🤖 AI Summary
Existing visual perception methods are constrained by information within images or static knowledge, struggling to address open-world object recognition and localization tasks that rely on external facts, recent events, or complex relationships. This work proposes the Perception Deep Research framework, which pioneers the integration of agent-driven deep web search into visual perception. It introduces the WebEye benchmark dataset and designs the Pixel-Searcher agent workflow, enabling knowledge-intensive pixel-level localization, segmentation, and visual question answering through object anchoring, multi-hop knowledge retrieval, identity resolution, and end-to-end binding from retrieved evidence to image pixels.
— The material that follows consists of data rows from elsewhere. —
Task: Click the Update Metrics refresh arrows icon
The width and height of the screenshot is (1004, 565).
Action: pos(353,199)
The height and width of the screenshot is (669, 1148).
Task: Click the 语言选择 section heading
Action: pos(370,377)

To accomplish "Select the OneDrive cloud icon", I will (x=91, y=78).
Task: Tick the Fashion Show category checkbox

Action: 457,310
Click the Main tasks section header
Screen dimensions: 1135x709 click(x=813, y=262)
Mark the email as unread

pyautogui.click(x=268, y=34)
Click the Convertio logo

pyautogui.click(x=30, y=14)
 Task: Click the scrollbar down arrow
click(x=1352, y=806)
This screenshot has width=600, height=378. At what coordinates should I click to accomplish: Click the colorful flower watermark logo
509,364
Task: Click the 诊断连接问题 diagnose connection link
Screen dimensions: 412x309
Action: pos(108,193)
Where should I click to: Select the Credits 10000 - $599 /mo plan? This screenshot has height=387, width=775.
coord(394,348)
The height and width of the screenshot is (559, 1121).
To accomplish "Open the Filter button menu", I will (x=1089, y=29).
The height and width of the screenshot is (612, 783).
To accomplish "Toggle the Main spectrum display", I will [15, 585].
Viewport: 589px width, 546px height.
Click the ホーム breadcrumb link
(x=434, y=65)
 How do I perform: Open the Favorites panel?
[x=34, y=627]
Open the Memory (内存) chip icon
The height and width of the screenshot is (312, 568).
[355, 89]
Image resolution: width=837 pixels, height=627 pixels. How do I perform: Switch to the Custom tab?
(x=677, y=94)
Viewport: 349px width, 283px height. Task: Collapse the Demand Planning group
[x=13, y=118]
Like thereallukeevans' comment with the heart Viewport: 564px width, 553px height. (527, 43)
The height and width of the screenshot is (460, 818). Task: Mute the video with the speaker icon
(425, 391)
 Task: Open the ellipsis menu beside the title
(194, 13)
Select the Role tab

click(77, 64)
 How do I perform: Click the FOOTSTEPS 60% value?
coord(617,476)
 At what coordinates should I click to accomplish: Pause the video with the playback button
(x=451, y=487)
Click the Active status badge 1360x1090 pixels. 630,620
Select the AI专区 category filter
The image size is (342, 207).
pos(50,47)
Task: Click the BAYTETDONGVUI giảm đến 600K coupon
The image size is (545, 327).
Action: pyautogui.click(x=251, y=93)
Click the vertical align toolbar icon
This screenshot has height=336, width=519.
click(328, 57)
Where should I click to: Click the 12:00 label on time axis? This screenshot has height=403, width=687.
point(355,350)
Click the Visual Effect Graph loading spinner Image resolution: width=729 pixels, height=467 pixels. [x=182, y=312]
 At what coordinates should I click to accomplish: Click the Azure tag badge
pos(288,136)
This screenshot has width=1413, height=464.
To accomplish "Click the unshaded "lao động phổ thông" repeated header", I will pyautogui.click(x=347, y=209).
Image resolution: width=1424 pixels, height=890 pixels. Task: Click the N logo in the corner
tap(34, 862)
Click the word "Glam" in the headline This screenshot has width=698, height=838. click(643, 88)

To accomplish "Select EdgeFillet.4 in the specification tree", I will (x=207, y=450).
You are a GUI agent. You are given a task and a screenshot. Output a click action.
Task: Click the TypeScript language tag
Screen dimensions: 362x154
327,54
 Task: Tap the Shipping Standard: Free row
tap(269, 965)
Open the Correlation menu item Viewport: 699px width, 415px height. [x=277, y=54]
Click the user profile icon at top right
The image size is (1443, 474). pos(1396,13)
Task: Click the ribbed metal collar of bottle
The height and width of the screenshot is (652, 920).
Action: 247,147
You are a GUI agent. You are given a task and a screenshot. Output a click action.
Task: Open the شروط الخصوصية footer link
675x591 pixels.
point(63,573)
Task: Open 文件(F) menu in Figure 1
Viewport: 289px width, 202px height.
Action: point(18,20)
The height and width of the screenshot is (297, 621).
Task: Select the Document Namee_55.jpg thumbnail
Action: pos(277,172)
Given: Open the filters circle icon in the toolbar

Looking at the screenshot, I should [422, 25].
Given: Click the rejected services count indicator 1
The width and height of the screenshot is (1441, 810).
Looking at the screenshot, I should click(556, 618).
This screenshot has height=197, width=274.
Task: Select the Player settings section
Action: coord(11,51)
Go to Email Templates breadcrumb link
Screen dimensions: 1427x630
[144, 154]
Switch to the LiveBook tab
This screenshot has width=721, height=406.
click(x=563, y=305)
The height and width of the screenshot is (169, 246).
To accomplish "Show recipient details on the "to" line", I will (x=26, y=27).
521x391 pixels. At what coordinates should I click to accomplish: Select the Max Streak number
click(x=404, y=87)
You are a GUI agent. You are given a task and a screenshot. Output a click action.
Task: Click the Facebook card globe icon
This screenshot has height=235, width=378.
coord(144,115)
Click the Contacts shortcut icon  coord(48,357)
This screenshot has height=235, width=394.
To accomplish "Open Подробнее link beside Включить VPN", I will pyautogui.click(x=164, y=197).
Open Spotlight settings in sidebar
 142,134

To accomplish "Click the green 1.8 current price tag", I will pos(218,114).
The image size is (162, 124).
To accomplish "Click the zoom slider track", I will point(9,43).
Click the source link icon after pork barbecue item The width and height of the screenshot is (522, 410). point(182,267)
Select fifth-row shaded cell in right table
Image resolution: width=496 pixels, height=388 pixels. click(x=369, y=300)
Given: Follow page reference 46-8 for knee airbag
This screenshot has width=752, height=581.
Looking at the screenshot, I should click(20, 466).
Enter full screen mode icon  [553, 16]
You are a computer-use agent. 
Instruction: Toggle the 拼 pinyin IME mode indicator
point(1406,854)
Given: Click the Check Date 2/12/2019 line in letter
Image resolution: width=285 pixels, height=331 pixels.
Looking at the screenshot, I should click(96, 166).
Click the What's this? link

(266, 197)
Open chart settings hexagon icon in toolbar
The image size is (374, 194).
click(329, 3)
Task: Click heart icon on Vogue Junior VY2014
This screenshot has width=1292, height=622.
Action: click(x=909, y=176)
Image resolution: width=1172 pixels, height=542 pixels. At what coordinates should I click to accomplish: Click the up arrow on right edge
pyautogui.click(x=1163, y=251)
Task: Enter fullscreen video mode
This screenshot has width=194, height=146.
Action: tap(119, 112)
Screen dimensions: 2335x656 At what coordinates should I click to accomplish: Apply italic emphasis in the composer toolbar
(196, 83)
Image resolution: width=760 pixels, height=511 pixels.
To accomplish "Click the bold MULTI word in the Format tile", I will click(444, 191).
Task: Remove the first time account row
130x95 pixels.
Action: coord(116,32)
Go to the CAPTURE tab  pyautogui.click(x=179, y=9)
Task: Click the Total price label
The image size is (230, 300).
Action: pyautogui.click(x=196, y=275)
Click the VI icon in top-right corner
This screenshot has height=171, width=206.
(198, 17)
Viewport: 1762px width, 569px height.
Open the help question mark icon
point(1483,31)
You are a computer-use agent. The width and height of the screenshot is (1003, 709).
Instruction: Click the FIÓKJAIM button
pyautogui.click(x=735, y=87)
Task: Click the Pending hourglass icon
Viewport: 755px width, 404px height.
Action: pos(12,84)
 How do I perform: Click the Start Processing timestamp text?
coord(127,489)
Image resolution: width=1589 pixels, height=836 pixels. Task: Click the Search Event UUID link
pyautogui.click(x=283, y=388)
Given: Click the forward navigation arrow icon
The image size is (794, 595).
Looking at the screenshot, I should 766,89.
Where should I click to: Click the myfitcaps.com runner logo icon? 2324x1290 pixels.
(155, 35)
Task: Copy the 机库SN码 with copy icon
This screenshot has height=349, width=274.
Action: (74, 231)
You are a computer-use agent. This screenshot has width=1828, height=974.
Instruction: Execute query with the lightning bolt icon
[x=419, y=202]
The approach achieves state-of-the-art open-source performance across three tasks, establishing a verifiable and scalable new paradigm for open-world visual understanding.
📝 Abstract
Visual perception connects high-level semantic understanding to pixel-level perception, but most existing settings assume that the decisive evidence for identifying a target is already in the image or frozen model knowledge. We study a more practical yet harder open-world case where a visible object must first be resolved from external facts, recent events, long-tail entities, or multi-hop relations before it can be localized. We formalize this challenge as Perception Deep Research and introduce WebEye, an object-anchored benchmark with verifiable evidence, knowledge-intensive queries, precise box/mask annotations, and three task views: Search-based Grounding, Search-based Segmentation, and Search-based VQA. WebEyes contains 120 images, 473 annotated object instances, 645 unique QA pairs, and 1,927 task samples. We further propose Pixel-Searcher, an agentic search-to-pixel workflow that resolves hidden target identities and binds them to boxes, masks, or grounded answers. Experiments show that Pixel-Searcher achieves the strongest open-source performance across all three task views, while failures mainly arise from evidence acquisition, identity resolution, and visual instance binding.